Canada is portrayed as being the end of the Underground Railway for enslaved Black people fleeing forced servitude in the American south but they were still subjected to racist treatment when they arrived here.
Similarly, when it comes to Indigenous people, some have the impression that Canada has treated them better than the United States of America. Sure, the reserve system exists in both countries, but the U.S. fought outright battles and wars against Native Americans, literally shooting down men, women and children at places like Wounded Knee.
That’s not how it was done in Canada. The government professed friendship and cooperation by signing treaties, then forced First Nations to live in tiny remnants of their traditional lands, which were often located far from other communities in locations identified as having nothing of value to offer the settlers.

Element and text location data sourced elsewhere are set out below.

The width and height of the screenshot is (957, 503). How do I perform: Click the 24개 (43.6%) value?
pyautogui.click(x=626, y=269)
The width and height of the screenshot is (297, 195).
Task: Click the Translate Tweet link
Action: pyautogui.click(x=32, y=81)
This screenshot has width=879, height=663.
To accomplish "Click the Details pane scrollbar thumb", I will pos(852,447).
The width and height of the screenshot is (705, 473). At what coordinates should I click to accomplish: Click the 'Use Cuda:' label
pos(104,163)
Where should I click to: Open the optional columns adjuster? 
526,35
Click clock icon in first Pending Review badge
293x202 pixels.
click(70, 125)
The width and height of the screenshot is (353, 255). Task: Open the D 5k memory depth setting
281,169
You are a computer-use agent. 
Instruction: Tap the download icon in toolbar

And they also took away people’s children against their will, held them captive at schools that were explicitly designed to assimilate Indigenous people and where, in addition to being physically punished for speaking their own languages, children were otherwise abused, molested and allowed to die, whether of disease or other causes. When they did, as evidenced by testimony heard by the Truth and Reconciliation Commission and by last week’s discovery of the remains of 215 children at a former residential school in Kamloops, those deaths often weren’t recorded, which is weird in the case of schools run by the Catholic Church, which is notorious for its record keeping. Only about 50 children are known to have died at the residential school in Kamloops. No one really knows what happened to those whose deaths went undocumented or, if they do know, they’re not telling.
It’s difficult to say what’s worse: straight up admitting that you want to kill anther ethnic groups because of their ethnicity, or hiding it behind residential schools and assimilation and other coded terms that essentially mean you want to strip them of their identity and absorb them into the dominant society, though that society still had to be dragged kicking and screaming into giving Indigenous people in Canada other rights that most of the rest of us took for granted, like being able to vote. A lot of people would probably rather have an enemy who identifies themselves as such over one that acts like their friend, giving out crumbs with one hand and taking away far more with the other.
Human remains are the gruesome physical evidence that the legacy of residential schools is one of despair and destruction of people and families. Uncovering that evidence will only be of value if it leads to real changes and efforts to stop discrimination against Indigenous Canadians, whether by funding their schools equally as provincial schools or funding the child welfare system to the same extent that the one for non-Indigenous Canadians is. Or maybe just even making sure they have the clean drinking water that many of us take for granted.
The discovery in Kamloops tells the tale of a particular disturbing chapter in the history of the federal government’s treatment of Indigenous people. That story isn’t over by any means, and the repercussions of past actions affect all of us, but particularly residential school survivors and victims and their families, right up to the present day. The past can’t be changed but it can be acknowledged, the lessons of it learned and those lessons used to inform a better way forward. Achieving that wouldn’t be a feather in Canada’s cap or further evidence of its “goodness.” It would just be a small step towards truly making Indigenous People equal in this country.